In this study, the degree of motor block in bilateral legs was similar in group P, but not in group H. In group H, 5 patients did not show complete motor block in the unilateral leg during the entire period of surgery. This was because the onset of anesthesia was faster using hyperbaric bupivacaine than using plain bupivacaine. Although the patients were placed in a supine position as fast as possible after the intrathecal injection, the placement of the epidural catheter always took some time. The other reason was that hyperbaric bupivacaine had a tendency to accumulate downside because of its density. Therefore, a small quantity of local anesthetic acted on the upside motor nerves, and a larger quantity acted on the downside motor nerves, yielding different results in the 2 legs.

Some researchers [8] compared 0.5% hyperbaric and plain bupivacaine (4 mL) and found that hyperbaric bupivacaine attained the analgesia level faster, and the dermatomal level of complete sensory block bilaterally was higher than that obtained using plain bupivacaine. Moreover, the duration of sensory block using plain bupivacaine was obviously longer than that obtained using hyperbaric bupivacaine. The onset and intensity of motor block were similar between the 2 groups, but the duration of motor block was obviously shorter using hyperbaric bupivacaine than using plain bupivacaine.

This study also evaluated the onset of anesthesia depending on the individual’s feeling after injecting bupivacaine intrathecally. The onset of anesthesia was found to be faster using hyperbaric bupivacaine than using plain bupivacaine. Vichitvejpaisal et al. [24] also found that the time for the sensory block to reach the T4 level was shorter in the hyperbaric bupivacaine group than in the plain bupivacaine group, which was consistent with the results of the present study. Compared with the doses used in previous studies, the onset of anesthesia was faster and the duration of motor block was shorter using hyperbaric bupivacaine compared with plain bupivacaine, although the doses used in this study were smaller, with a discrepancy in the doses of hyperbaric and plain bupivacaine.

In this study, hyperbaric bupivacaine was prepared as needed owing to the lack of commercially available solutions. Therefore, the densities of plain and hyperbaric bupivacaine were not examined, but only distinguished based on previously published studies. This was a limitation of our present study. Also, a small sample size was used in this study.
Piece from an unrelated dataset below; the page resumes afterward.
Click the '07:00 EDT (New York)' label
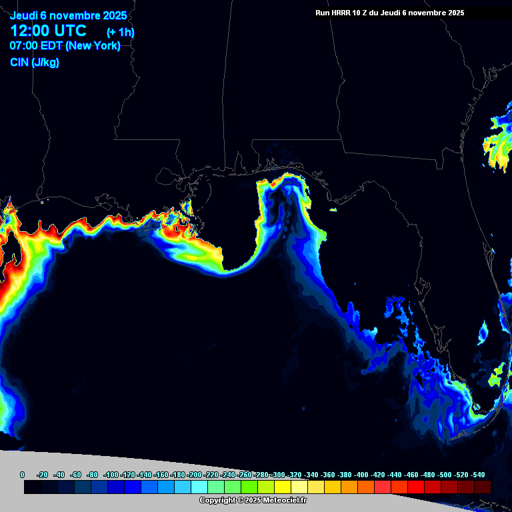Screen dimensions: 512x512 coord(65,46)
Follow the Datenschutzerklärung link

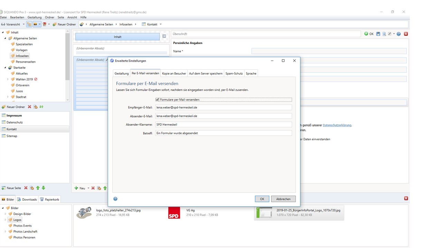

The up-and-down method cannot accurately assess the ED95 [25,26], and demands further investigation.

Conclusions

We concluded our study with a benchmark conclusion that the ED50 required for effective motor block can be significantly reduced using hyperbaric bupivacaine intrathecally compared to using plain bupivacaine, and the baricity of bupivacaine affected the ED50 for motor block.